Problem A:
Rewrite the listing from the line with "Where should I click to: Click the Cut" to the line with "Click the Test", both ends included, and keep the requests as they are. Multiply every coordinate in the answers by 2.25 and round each one to a whole number, with halves rounding up. Return only those lines.

[Start Passage shown]

Reputation: 3089
I have a problem which after some modifications reduces to "Finding the least index of number greater than x in a range[l, r] "
For example: Suppose an array A = {1, 2, 3, 6, 9, 8, 4, 3, 7, 6, 2}
And the query is "find least index of element in array A in range [2, 6] which is greater or equal to 5"
Answer for the above query is 4(value for this index is 6)(Indices are 1 based)
There are multiple queries, array is not sorted(consider that input is already in memory)
Is there an algorithm in which query is possible in O(logN) where N is no. of elements in array A.
Upvotes: 6
Views: 3989
Reputation: 59253
There are actually a bunch of ways to support queries in O(log N) time after building a data structure that takes O(N) space.
To make the above algorithm really efficient, you can encode the tree into an array, like we do for heaps. In this representation (using 1-based indexes), you have an array containing the maximum values for N-1 internal nodes, followed by the N leaves in order. Call that array H
. Then the children of H[i]
are at H[i*2]
and H[i*2+1]
. The parent of H[i]
is at H[i>>1]
In pseudocode, using 1-based indexes, we are given:
A[] = input array, N = input array size
We build H like this:
H = new array with size N*2-1, indexed from 1 to N*2-1
for (int i=1; i<=N; ++i)
H[i+N-1]=A[i];
for (int i=N-1; i>0; --i)
H[i] = max(H[2*i],H[2*i+1]);
Note that we create the children before the parents so that the children are there when we need to get the maximum of their values.
Now, the query function:
//get the index of the first element with val >= minval, index >= minindex, and index <= maxindex
//returns -1 if there is no such element
firstAtLeast(minval, minindex, maxindex)
if (maxindex < minindex)
return -1;
node = minindex+N-1; //find minindex in the tree
//go up and right until we find a subtree that has a value >= minval
while(H[node] < minval)

[End Passage shown]
[Start Entries shown]

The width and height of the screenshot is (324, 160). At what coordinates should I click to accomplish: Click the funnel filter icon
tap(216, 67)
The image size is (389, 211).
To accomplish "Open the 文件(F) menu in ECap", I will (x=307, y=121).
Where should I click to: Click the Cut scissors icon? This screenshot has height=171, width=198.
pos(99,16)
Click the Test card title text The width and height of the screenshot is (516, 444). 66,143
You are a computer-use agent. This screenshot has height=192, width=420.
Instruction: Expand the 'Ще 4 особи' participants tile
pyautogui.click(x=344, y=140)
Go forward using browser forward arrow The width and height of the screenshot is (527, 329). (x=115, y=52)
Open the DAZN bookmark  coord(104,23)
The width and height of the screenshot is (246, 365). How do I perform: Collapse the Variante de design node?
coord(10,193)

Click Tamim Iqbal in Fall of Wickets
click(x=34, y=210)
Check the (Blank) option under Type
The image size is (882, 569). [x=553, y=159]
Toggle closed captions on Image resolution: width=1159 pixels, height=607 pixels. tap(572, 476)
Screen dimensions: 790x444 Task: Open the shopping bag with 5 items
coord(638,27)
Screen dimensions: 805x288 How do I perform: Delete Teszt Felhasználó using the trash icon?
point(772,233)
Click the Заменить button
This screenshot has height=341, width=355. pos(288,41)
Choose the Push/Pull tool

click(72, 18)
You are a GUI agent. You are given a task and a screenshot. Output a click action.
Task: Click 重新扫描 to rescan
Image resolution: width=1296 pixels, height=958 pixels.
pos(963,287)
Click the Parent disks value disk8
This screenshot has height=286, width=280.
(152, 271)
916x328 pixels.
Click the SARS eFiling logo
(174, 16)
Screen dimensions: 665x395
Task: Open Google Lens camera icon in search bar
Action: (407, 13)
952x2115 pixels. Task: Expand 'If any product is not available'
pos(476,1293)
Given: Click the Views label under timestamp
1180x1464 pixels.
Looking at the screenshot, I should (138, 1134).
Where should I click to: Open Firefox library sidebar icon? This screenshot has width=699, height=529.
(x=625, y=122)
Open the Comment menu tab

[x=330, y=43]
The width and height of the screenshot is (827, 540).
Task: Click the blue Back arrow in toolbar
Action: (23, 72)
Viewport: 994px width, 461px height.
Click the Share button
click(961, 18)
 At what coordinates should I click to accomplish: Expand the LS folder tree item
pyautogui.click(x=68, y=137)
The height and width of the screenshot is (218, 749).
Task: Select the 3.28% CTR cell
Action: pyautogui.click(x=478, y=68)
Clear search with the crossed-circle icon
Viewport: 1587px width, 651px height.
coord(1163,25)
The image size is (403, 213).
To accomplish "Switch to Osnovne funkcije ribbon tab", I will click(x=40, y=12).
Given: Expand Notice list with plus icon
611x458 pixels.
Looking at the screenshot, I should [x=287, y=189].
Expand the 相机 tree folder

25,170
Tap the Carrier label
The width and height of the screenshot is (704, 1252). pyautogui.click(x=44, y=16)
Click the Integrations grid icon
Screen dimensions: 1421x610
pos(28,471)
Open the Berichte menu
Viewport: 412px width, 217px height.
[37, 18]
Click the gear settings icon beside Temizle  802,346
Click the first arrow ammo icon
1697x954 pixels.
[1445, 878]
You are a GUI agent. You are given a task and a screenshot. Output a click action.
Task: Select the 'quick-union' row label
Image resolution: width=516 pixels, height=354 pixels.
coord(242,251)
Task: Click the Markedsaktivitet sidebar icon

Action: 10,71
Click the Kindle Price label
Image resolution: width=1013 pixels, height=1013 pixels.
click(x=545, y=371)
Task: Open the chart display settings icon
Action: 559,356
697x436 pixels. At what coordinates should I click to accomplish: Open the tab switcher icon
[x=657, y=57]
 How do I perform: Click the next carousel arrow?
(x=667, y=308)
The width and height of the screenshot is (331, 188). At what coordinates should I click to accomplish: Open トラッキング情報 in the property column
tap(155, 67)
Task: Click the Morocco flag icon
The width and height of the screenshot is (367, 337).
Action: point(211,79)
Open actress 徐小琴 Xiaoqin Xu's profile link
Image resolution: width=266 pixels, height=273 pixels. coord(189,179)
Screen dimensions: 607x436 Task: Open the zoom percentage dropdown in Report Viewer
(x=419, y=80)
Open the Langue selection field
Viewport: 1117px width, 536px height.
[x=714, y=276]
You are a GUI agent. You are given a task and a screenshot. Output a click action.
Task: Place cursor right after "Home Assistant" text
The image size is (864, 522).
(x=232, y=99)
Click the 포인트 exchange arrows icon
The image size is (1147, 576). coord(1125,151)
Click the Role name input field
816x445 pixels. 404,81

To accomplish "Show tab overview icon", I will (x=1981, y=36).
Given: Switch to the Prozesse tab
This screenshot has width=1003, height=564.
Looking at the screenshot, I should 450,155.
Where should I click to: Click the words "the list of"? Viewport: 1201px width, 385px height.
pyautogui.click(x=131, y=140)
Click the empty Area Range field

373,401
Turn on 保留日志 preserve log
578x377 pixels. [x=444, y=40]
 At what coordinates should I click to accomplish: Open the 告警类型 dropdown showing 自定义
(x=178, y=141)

[End Entries shown]

Problem B:
In the thread on range queries, what size is the array H that the pseudocode builds?

Correct result A:
Where should I click to: Click the Cut scissors icon? This screenshot has height=171, width=198.
pos(223,36)
Click the Test card title text The width and height of the screenshot is (516, 444). 149,322

Correct result B:
H has size N*2-1 and is indexed from 1 to N*2-1.